Rewrite the records below as a JSON list of strings with one string per line, leaving out blank lines and any pictures.

## Begin PROVIDED MATERIAL

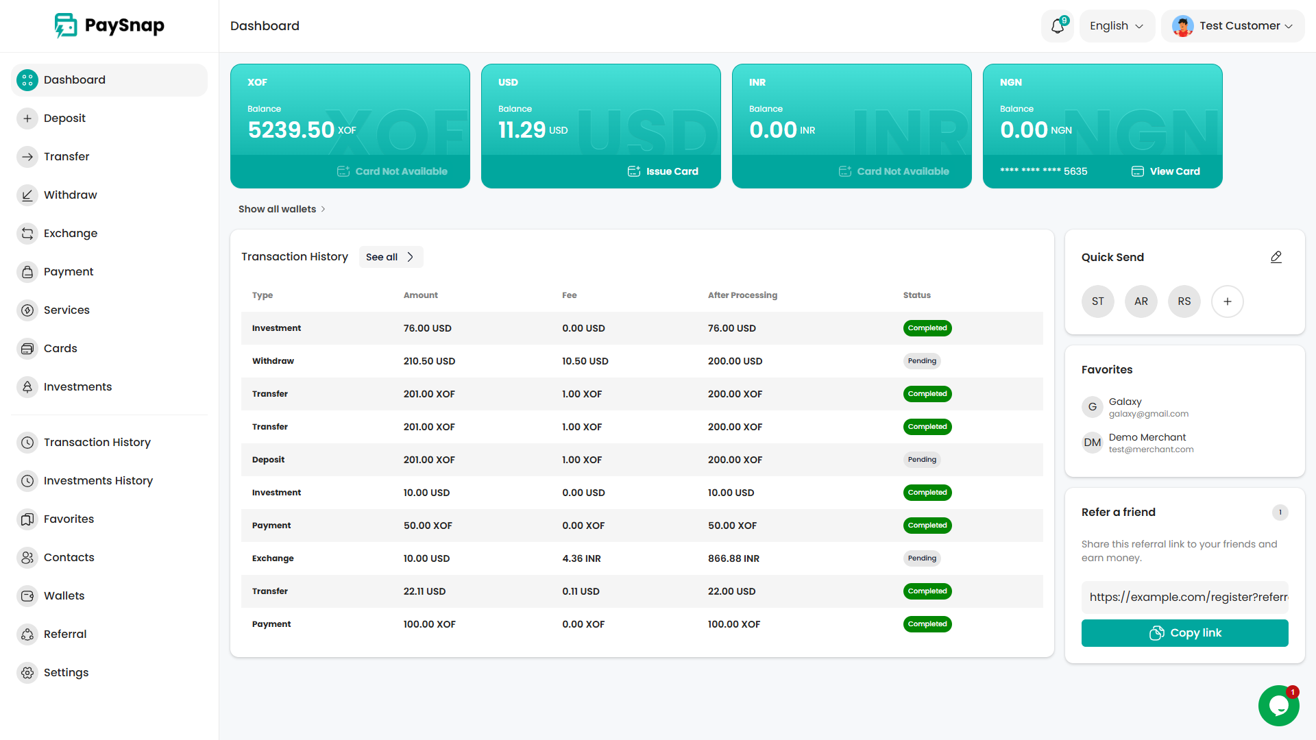Viewport: 1316px width, 740px height.
Task: Add a new Quick Send contact with plus button
Action: (x=1227, y=301)
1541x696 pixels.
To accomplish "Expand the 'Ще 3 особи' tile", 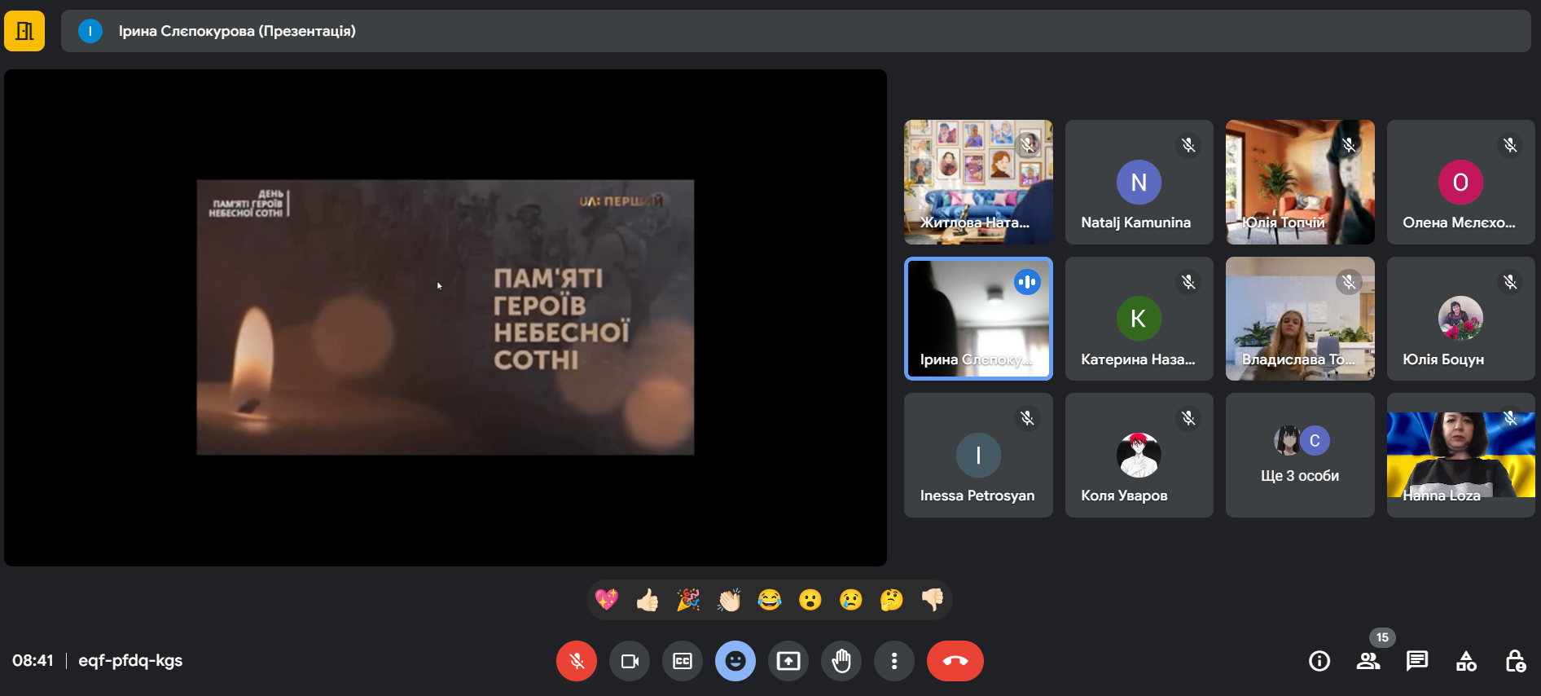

## End PROVIDED MATERIAL

### EXERCISE RESULT
[
  "Viewport: 1316px width, 740px height.",
  "Task: Add a new Quick Send contact with plus button",
  "Action: (x=1227, y=301)",
  "1541x696 pixels.",
  "To accomplish \"Expand the 'Ще 3 особи' tile\", "
]